### WORK TASK
The answer should be every line below, retyped exactly.

### INPUT FOR THIS TASK

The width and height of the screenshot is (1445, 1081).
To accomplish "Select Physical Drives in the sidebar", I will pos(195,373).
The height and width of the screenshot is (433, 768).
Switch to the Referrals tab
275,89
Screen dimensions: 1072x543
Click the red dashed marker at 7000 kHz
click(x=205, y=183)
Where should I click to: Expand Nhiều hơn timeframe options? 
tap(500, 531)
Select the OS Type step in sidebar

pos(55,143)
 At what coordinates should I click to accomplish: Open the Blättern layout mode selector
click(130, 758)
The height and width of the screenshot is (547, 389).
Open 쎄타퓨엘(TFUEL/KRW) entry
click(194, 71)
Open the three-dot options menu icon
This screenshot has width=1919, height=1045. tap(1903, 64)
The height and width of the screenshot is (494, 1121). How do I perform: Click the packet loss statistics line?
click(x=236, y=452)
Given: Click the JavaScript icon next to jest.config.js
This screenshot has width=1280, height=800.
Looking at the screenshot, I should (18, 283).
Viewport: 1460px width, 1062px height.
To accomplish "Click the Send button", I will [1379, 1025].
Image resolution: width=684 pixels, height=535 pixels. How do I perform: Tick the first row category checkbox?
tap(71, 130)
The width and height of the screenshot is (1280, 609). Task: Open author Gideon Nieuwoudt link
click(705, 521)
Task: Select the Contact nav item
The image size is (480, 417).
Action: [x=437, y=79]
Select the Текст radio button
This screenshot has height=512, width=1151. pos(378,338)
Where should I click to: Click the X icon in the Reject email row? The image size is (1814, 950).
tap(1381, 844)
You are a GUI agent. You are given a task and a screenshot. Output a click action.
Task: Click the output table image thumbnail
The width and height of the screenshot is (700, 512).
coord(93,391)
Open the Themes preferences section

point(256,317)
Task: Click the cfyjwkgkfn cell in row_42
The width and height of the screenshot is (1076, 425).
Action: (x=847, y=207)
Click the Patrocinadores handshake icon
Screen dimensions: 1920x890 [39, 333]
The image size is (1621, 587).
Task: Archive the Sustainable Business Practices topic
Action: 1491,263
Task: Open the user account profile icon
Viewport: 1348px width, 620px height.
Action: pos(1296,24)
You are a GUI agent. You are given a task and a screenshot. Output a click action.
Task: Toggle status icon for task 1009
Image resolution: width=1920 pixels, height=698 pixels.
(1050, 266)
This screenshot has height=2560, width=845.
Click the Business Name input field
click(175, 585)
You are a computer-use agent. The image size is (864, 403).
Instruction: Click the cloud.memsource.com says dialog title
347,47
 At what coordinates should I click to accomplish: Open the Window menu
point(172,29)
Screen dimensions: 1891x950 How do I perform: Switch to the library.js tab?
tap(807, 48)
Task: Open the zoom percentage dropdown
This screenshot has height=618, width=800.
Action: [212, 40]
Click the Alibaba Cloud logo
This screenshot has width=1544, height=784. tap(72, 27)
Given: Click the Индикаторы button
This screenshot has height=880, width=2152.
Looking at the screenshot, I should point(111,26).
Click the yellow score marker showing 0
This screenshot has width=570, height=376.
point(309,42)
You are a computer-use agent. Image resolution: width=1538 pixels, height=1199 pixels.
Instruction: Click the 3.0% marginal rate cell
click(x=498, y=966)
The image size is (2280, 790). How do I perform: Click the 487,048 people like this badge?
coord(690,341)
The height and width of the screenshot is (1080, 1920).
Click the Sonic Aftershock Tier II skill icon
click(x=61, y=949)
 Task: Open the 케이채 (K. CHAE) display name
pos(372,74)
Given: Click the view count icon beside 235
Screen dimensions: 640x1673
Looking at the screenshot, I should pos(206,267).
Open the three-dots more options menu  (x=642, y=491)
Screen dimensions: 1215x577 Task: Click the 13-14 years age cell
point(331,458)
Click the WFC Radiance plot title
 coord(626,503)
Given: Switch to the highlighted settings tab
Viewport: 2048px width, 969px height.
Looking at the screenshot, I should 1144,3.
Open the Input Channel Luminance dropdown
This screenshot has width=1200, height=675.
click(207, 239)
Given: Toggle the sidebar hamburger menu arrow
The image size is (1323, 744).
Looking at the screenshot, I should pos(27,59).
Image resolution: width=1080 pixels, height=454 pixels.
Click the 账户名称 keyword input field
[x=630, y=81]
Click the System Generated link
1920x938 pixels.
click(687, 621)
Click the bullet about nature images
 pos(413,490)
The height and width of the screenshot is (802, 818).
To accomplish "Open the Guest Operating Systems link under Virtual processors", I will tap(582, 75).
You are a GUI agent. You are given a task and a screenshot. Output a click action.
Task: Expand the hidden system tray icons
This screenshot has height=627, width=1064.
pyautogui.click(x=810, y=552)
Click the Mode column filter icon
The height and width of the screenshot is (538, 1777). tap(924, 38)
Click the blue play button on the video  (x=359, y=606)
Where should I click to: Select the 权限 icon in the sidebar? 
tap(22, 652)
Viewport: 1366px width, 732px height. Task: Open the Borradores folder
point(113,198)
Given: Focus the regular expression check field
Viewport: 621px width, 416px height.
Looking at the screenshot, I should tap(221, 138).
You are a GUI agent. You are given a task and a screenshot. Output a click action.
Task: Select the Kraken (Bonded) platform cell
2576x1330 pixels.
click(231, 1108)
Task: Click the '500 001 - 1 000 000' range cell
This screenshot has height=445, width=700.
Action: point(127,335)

### SOLUTION
The width and height of the screenshot is (1445, 1081).
To accomplish "Select Physical Drives in the sidebar", I will pos(195,373).
The height and width of the screenshot is (433, 768).
Switch to the Referrals tab
275,89
Screen dimensions: 1072x543
Click the red dashed marker at 7000 kHz
click(x=205, y=183)
Where should I click to: Expand Nhiều hơn timeframe options? 
tap(500, 531)
Select the OS Type step in sidebar

pos(55,143)
 At what coordinates should I click to accomplish: Open the Blättern layout mode selector
click(130, 758)
The height and width of the screenshot is (547, 389).
Open 쎄타퓨엘(TFUEL/KRW) entry
click(194, 71)
Open the three-dot options menu icon
This screenshot has width=1919, height=1045. tap(1903, 64)
The height and width of the screenshot is (494, 1121). How do I perform: Click the packet loss statistics line?
click(x=236, y=452)
Given: Click the JavaScript icon next to jest.config.js
This screenshot has width=1280, height=800.
Looking at the screenshot, I should (18, 283).
Viewport: 1460px width, 1062px height.
To accomplish "Click the Send button", I will [1379, 1025].
Image resolution: width=684 pixels, height=535 pixels. How do I perform: Tick the first row category checkbox?
tap(71, 130)
The width and height of the screenshot is (1280, 609). Task: Open author Gideon Nieuwoudt link
click(705, 521)
Task: Select the Contact nav item
The image size is (480, 417).
Action: [x=437, y=79]
Select the Текст radio button
This screenshot has height=512, width=1151. pos(378,338)
Where should I click to: Click the X icon in the Reject email row? The image size is (1814, 950).
tap(1381, 844)
You are a GUI agent. You are given a task and a screenshot. Output a click action.
Task: Click the output table image thumbnail
The width and height of the screenshot is (700, 512).
coord(93,391)
Open the Themes preferences section

point(256,317)
Task: Click the cfyjwkgkfn cell in row_42
The width and height of the screenshot is (1076, 425).
Action: (x=847, y=207)
Click the Patrocinadores handshake icon
Screen dimensions: 1920x890 [39, 333]
The image size is (1621, 587).
Task: Archive the Sustainable Business Practices topic
Action: 1491,263
Task: Open the user account profile icon
Viewport: 1348px width, 620px height.
Action: pos(1296,24)
You are a GUI agent. You are given a task and a screenshot. Output a click action.
Task: Toggle status icon for task 1009
Image resolution: width=1920 pixels, height=698 pixels.
(1050, 266)
This screenshot has height=2560, width=845.
Click the Business Name input field
click(175, 585)
You are a computer-use agent. The image size is (864, 403).
Instruction: Click the cloud.memsource.com says dialog title
347,47
 At what coordinates should I click to accomplish: Open the Window menu
point(172,29)
Screen dimensions: 1891x950 How do I perform: Switch to the library.js tab?
tap(807, 48)
Task: Open the zoom percentage dropdown
This screenshot has height=618, width=800.
Action: [212, 40]
Click the Alibaba Cloud logo
This screenshot has width=1544, height=784. tap(72, 27)
Given: Click the Индикаторы button
This screenshot has height=880, width=2152.
Looking at the screenshot, I should point(111,26).
Click the yellow score marker showing 0
This screenshot has width=570, height=376.
point(309,42)
You are a computer-use agent. Image resolution: width=1538 pixels, height=1199 pixels.
Instruction: Click the 3.0% marginal rate cell
click(x=498, y=966)
The image size is (2280, 790). How do I perform: Click the 487,048 people like this badge?
coord(690,341)
The height and width of the screenshot is (1080, 1920).
Click the Sonic Aftershock Tier II skill icon
click(x=61, y=949)
 Task: Open the 케이채 (K. CHAE) display name
pos(372,74)
Given: Click the view count icon beside 235
Screen dimensions: 640x1673
Looking at the screenshot, I should pos(206,267).
Open the three-dots more options menu  (x=642, y=491)
Screen dimensions: 1215x577 Task: Click the 13-14 years age cell
point(331,458)
Click the WFC Radiance plot title
 coord(626,503)
Given: Switch to the highlighted settings tab
Viewport: 2048px width, 969px height.
Looking at the screenshot, I should 1144,3.
Open the Input Channel Luminance dropdown
This screenshot has width=1200, height=675.
click(207, 239)
Given: Toggle the sidebar hamburger menu arrow
The image size is (1323, 744).
Looking at the screenshot, I should pos(27,59).
Image resolution: width=1080 pixels, height=454 pixels.
Click the 账户名称 keyword input field
[x=630, y=81]
Click the System Generated link
1920x938 pixels.
click(687, 621)
Click the bullet about nature images
 pos(413,490)
The height and width of the screenshot is (802, 818).
To accomplish "Open the Guest Operating Systems link under Virtual processors", I will tap(582, 75).
You are a GUI agent. You are given a task and a screenshot. Output a click action.
Task: Expand the hidden system tray icons
This screenshot has height=627, width=1064.
pyautogui.click(x=810, y=552)
Click the Mode column filter icon
The height and width of the screenshot is (538, 1777). tap(924, 38)
Click the blue play button on the video  (x=359, y=606)
Where should I click to: Select the 权限 icon in the sidebar? 
tap(22, 652)
Viewport: 1366px width, 732px height. Task: Open the Borradores folder
point(113,198)
Given: Focus the regular expression check field
Viewport: 621px width, 416px height.
Looking at the screenshot, I should tap(221, 138).
You are a GUI agent. You are given a task and a screenshot. Output a click action.
Task: Select the Kraken (Bonded) platform cell
2576x1330 pixels.
click(231, 1108)
Task: Click the '500 001 - 1 000 000' range cell
This screenshot has height=445, width=700.
Action: point(127,335)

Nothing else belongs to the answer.